3. Focus sharpens on COVID vaccines and specialty drug cost pressure continues
Everyone’s eagerly tracking the development of a vaccine that will be effective at ending the coronavirus pandemic. Ideally that will happen sooner rather than later, but even so, employers can be forgiven if they are uneasy over the eventual cost and who will foot the bill. Nearly all insurers and health plans will be forced to cover the costs without charging co-pays. And, employers need to stay on top of the ongoing financial headache of specialty drugs. Most of the pharmaceuticals in development are specialty drugs, with costly curative gene therapies among them. Plus, those already on the market continue to drive spending, especially as they are approved to treat more conditions. Will federal or state governments mandate how these are covered and paid for? Employers can protect themselves by enlisting their broker, pharmacy benefits manager or health insurer in reviewing and fine-tuning their pharmaceutical plan. In addition to contractual issues like refreshed pricing and rebate transparency, there are a myriad of benefit design, clinical program and alternative funding options to consider.
4. The shifting landscape for talent recruitment and pay
In many industries, remote workplaces will continue to be the rule, not the exception in 2021, and that’s going to cause a big reset in how talent is recruited and compensated and more. Employers are no longer constrained by geographic boundaries, which will mean a vast talent pool to choose from. That will impact everything from benefits to compensation strategies, forcing employers to adjust accordingly if they hope to effectively recruit and retain talent. The design of a 50-life, fully insured health plan with coverage that spans the country is far different than one whose provider network covers a smaller region. Moreover, there are other benefit issues, like different disability requirements from one state to another, to think about, too.
On compensation, a big question is whether the pay strategies reflect how work gets done in this new environment. Employers also must evaluate other aspects of their offer, taking into consideration their entire rewards packages as well as executive benefits – all important differentiators in a competitive job market. Gaining strategic advantage to attract top-flight senior management, for example, requires more than the “standard” benefits. That makes it worth looking at retirement plan add-ons like non-qualified defined contribution that supplement qualified plans. Individual disability insurance is another benefit that’s critical to offer as group disability benefits typically fall short in protecting executive pay levels.
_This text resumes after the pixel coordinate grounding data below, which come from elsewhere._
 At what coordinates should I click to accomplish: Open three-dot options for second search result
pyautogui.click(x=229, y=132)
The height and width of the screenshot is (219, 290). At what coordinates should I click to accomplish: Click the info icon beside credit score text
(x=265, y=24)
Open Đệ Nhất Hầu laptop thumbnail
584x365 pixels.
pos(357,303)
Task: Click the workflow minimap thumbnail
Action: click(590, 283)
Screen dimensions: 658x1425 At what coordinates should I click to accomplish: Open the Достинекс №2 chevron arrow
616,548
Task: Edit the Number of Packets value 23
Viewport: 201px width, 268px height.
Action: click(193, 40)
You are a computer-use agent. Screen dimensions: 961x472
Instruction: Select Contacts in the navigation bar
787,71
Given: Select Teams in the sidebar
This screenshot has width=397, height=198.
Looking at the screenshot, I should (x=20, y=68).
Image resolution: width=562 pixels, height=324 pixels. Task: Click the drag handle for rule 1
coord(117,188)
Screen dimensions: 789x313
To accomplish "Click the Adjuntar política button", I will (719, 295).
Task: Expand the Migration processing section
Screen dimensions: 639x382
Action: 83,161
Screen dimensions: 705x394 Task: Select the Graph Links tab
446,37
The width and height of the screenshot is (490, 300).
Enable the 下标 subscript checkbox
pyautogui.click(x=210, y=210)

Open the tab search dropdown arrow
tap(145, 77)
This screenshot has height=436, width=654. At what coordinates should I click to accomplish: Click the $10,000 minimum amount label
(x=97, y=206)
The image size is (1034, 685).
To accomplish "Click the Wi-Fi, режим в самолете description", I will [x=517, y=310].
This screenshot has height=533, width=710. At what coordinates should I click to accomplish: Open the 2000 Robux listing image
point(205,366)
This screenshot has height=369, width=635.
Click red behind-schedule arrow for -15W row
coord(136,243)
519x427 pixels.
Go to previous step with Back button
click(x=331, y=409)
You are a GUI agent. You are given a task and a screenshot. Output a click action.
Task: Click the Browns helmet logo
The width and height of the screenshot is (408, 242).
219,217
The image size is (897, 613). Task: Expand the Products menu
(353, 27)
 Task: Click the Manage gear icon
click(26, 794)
5. Doing diversity, equity and inclusion right – the drive continues
Diversity, equity and inclusion will remain a front-and-center concern among employers, today and continuing well into 2021 and beyond. The challenge to employers will be to remain steady with the drive to effect meaningful and lasting cultural change. The business case for diversity – and the financial adjustments that result – have been well documented for over two decades. The events of 2020 have reinforced with employers the need to understand how diversity can play a positive role in organizational success. There is no playbook. The right approach is nuanced, complex and requires addressing important issues and executing changes with education, conversation and understanding. Rushing to a solution is not the answer.